── Verilen metin

Malumunuz...
İhraçlar OHAL döneminde KHK’lar ile yapıldı...
2018 yılında OHAL sona erdiğinde Nuh nebiden kalma, 375 sayılı KHK’ya ‘Geçici 35. Madde’ eklendi ve üç yıl daha ihraç giyotini çalıştı...
Şimdi ‘üç yıllık’ süre, ‘bir yıl’ daha uzatıldı.
OHAL yasalarının uzatılması, çok değerli bir incelemeyi kendiliğinden güncelleştirdi.
Bütün ömrünü kamuda, çok uzun yıllarını da Başbakanlık’ta kanun ve kararnamelerin hukuka uygunluğu için sarf eden ve bu konuların Türkiye’deki virtüözlerinden olan İbrahim Pınar’ın, ‘Geçici 35. Maddenin Anayasa’ya aykırılığına’ dair bu çok detaylı ve mükemmel incelemesi benim de yararlandığım, çok faydalı bir kaynak.

────

Görev A: OHAL ihraçlarına dair metinde "Malumunuz..." ile "faydalı bir kaynak." arasındaki bölümü, her iki ifade de dahil, aynen aktarın.
Görev B: OHAL ihraçlarına dair metni son cümlesinden sonra devam ettirin.

── Sağlanan veri

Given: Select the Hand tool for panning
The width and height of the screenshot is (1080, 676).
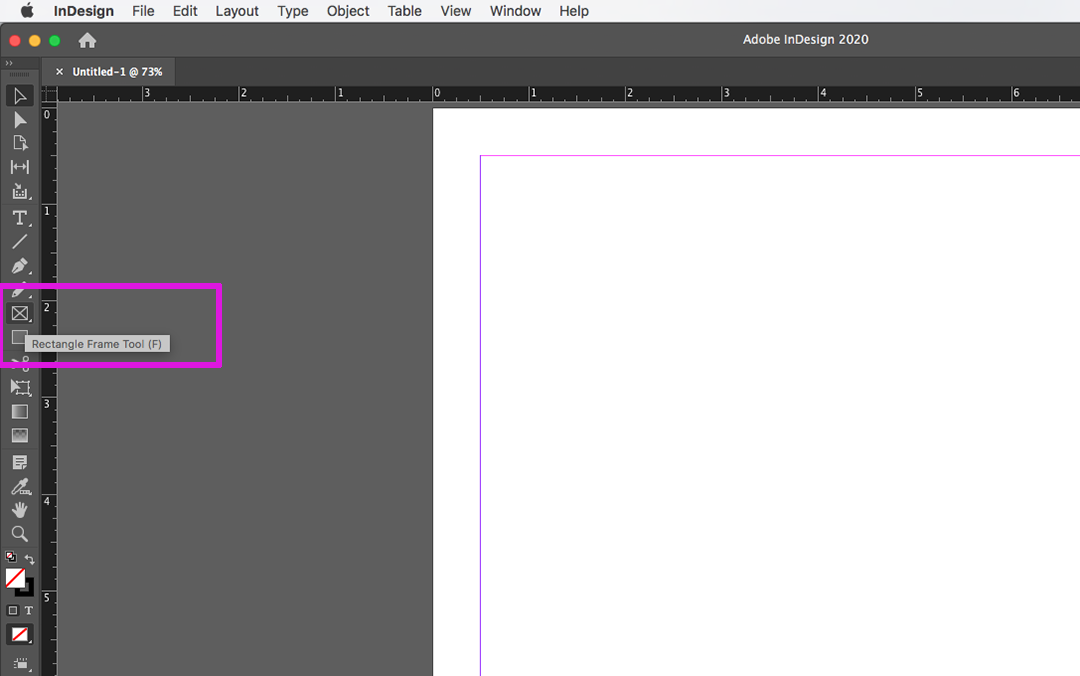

────

Doğru yanıt A:
Malumunuz...
İhraçlar OHAL döneminde KHK’lar ile yapıldı...
2018 yılında OHAL sona erdiğinde Nuh nebiden kalma, 375 sayılı KHK’ya ‘Geçici 35. Madde’ eklendi ve üç yıl daha ihraç giyotini çalıştı...
Şimdi ‘üç yıllık’ süre, ‘bir yıl’ daha uzatıldı.
OHAL yasalarının uzatılması, çok değerli bir incelemeyi kendiliğinden güncelleştirdi.
Bütün ömrünü kamuda, çok uzun yıllarını da Başbakanlık’ta kanun ve kararnamelerin hukuka uygunluğu için sarf eden ve bu konuların Türkiye’deki virtüözlerinden olan İbrahim Pınar’ın, ‘Geçici 35. Maddenin Anayasa’ya aykırılığına’ dair bu çok detaylı ve mükemmel incelemesi benim de yararlandığım, çok faydalı bir kaynak.

Doğru yanıt B:
Geçici 35. Madde’ye gelirsek... İbrahim Pınar’ın ısrarla vurguladığı üzere, bu madde tümüyle Anayasa’ya aykırı ve acilen iptali gereken bir düzenleme.
Çünkü;
Geçici 35’inci maddeye göre kamudan ihraç için, karar verecek yetkili merciinin, üyelik, mensubiyet veya iltisak yahut irtibata dair sadece bir ‘değerlendirmesi’ yeterli.
“Kanıta” hiç ihtiyaç duymayan bu “değerlendirme” sözcüğü ile binlerce yıllık hukuk topraklarımızda katledildi... Birisi sizin hakkınızda bir “değerlendirme” yaptı mı hayatınız bitiyor...
Bu kelimeyi oraya yerleştirenler, herkesle birlikte kendilerini de tehlikeye attıklarını bile fark edemiyorlar...
Yarın iktidara gelen başka biri de onların durumunu “değerlendirirse” ne olacak onların hali?
‘İltisak’ ve ‘değerlendirme’, ilk OHAL KHK’sı 667 sayılı KHK ile geldi.
İltisak hukuksal bir terim değil ve hukuk mevzuatımızda da bulunmuyor... Tamamıyla yasasız, dayanaksız, uyduruk bir sözcük.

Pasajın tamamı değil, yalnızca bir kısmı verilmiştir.